Mapping the shape and dimension of three-dimensional Lagrangian coherent structures and invariant manifolds

We introduce maps of Cauchy-Green strain tensor eigenvalues to barycentric coordinates to quantify and visualize the full geometry of three-dimensional deformation in stationary and non-stationary fluid flows. As a natural extension of Lagrangian coherent structure diagnostics, which provide separate scalar fields and a one-dimensional quantification of fluid deformation, our barycentric mapping visualizes the role of all three Cauchy-Green eigenvalues (or rates of stretching) in a single plot through a novel stretching coordinate system.
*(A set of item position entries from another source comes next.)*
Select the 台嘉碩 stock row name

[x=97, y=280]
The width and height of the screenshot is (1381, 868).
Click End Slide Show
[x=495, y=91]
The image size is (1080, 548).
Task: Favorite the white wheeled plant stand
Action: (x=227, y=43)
The coordinate system is based on the distance from three distinct limiting states of deformation that correspond with the dimension of the underlying invariant manifolds. One-dimensional axisymmetric deformation (sphere to rod deformation) corresponds to one-dimensional unstable manifolds, two-dimensional axisymmetric deformation (sphere to disk deformation) corresponds to two-dimensional unstable manifolds and the rare three-dimensional isometric case (sphere to sphere translation and rotation) corresponds to shear-free elliptic Lagrangian coherent structures (LCSs). We provide methods to visualize the degree to which fluid deformation approximates these limiting states, and tools to quantify differences between flows based on the compositional geometry of invariant manifolds in the flow. We also develop a simple analogue for bilinearly representing and plotting both rates of stretching and rotation as a single vector. As with other LCS techniques, these diagnostics define frame-indifferent material features in the flow. We provide multiple computed examples of LCS and momentum transport barriers, and show advantages over other coherent structure diagnostics.